The raw provider usage payload is preserved separately under raw_provider_usage so OpenRouter-specific fields remain inspectable.

OpenClaw evidence (`runner_metadata.openclaw`)¶

For OpenClaw runs, the runner_metadata field contains an openclaw block with all the evidence captured from the container execution:

{
  "runner_metadata": {
    "openclaw": {
      "agent_id": "support_agent",
      "container_image": "ghcr.io/openclaw/openclaw:2026.4.15",
      "openclaw_generated_config": {
        "artifact_type": "openclaw_generated_config",
        "uri": "file://run_1.artifacts/openclaw.json"
      },
      "openclaw_workspace_snapshot": {
        "artifact_type": "openclaw_workspace_snapshot",
        "uri": "file://run_1.artifacts/workspace.tar.gz"
      },
      "openclaw_workspace_diff": {
        "artifact_type": "openclaw_workspace_diff",
        "uri": "file://run_1.artifacts/workspace.diff"
      },
      "openclaw_key_output": [
        {
          "artifact_type": "openclaw_key_output",
          "uri": "file://run_1.artifacts/report.md",
          "name": "report.md"
        }
      ],
      "openclaw_logs": {
        "artifact_type": "openclaw_logs",
        "uri": "file://run_1.artifacts/openclaw.log"
      }
    }
  }
}

Evidence field	What it contains
`openclaw_generated_config`	The `openclaw.json` generated for this run
`openclaw_raw_session_trace`	The full JSON session trace from OpenClaw
`openclaw_logs`	Captured stdout/stderr logs from the container
`openclaw_workspace_snapshot`	Archive of the workspace at the end of the run
`openclaw_workspace_diff`	Diff between the template workspace and the final workspace
`openclaw_key_output`	Key output files identified by the runner (list)

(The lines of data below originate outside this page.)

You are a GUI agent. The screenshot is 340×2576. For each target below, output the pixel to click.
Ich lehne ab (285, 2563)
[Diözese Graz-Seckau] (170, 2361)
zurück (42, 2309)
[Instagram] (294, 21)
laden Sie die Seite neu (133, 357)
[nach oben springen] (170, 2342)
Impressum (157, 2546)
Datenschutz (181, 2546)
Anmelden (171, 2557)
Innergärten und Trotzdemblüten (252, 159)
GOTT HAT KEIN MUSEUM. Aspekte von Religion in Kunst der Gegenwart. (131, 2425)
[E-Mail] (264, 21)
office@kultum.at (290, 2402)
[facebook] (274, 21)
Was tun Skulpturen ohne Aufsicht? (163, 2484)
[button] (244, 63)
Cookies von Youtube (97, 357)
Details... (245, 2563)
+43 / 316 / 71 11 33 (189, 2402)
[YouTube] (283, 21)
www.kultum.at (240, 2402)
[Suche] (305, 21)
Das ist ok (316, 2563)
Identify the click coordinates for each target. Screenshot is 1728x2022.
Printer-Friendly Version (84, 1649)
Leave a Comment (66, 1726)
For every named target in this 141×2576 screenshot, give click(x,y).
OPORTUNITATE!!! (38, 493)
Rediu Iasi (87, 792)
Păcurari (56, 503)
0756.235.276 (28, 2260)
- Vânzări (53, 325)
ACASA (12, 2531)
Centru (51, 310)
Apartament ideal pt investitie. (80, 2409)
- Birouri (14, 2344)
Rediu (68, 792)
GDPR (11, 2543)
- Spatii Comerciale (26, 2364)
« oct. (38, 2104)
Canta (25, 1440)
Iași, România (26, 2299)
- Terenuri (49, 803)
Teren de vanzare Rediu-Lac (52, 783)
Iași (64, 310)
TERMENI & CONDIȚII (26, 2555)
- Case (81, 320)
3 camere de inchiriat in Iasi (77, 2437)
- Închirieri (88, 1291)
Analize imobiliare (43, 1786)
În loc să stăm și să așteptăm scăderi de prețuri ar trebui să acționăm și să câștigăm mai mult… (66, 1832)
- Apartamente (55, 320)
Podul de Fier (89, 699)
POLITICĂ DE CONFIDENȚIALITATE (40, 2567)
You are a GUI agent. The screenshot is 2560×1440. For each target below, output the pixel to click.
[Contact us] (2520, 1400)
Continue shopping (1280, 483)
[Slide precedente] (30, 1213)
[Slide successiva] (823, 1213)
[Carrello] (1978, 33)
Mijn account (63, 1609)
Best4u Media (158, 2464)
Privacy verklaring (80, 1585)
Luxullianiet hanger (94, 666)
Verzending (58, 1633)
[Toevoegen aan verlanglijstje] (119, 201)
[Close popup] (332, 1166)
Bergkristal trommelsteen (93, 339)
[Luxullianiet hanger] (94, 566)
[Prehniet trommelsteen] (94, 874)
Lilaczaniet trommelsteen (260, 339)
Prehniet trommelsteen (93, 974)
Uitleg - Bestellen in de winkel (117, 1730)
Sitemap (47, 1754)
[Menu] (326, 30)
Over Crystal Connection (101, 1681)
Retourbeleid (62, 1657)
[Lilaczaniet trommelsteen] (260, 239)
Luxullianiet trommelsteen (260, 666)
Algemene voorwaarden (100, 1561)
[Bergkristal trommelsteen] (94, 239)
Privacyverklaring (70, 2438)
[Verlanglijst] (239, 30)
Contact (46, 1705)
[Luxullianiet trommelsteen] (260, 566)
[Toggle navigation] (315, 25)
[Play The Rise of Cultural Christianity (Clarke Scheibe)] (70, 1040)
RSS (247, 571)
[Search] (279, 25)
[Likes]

Artifact URIs use file:// references to files stored in the run_1.artifacts/ directory next to the artifact JSON.

Storage layout¶

outputs/runs/suit_{suite_id}/run_profile_{fp6}/
  manifest.json                          ← suite-level manifest
  {model_id}/
    {case_id}/
      manifest.json                      ← case-level manifest (maps repetitions → fingerprints)
      run_1.json                         ← RunArtifact for repetition 1
      run_1.artifacts/                   ← external files referenced by run_1.json
      run_1.fingerprint_input.json       ← normalized payload used to derive the fingerprint
      run_2.json                         ← RunArtifact for repetition 2 (if run_repetitions > 1)
      run_2.artifacts/
      run_2.fingerprint_input.json

The case-level manifest.json maps repetition indices to their full run fingerprints. It also records runner_type and, for OpenClaw runs, openclaw_agent_id, so stored campaigns are inspectable without opening each run_N.json.

Evaluation output layout¶

Evaluation results live under a separate tree, scoped by both the run-profile fingerprint and the evaluation fingerprint:

outputs/evaluations/suit_{suite_id}/
  evaluation_profile_{run_fp6}/
    eval_profile_{eval_id}_{eval_fp6}/
      manifest.json                      ← campaign-level manifest
      fingerprint_input.json             ← evaluation fingerprint input
      {model_id}/
        {case_id}/
          manifest.json
          evaluation_result_summary_1.md ← human-readable summary (start here)
          judge_1.prompt.debug.md        ← exact prompt shown to the judge
          raw_outputs/
            judge_1.json                 ← aggregated judge result
            judge_1.prompt.user.json     ← structured subject-view payload
            final_result_1.json          ← FinalEvaluationResult (hybrid score)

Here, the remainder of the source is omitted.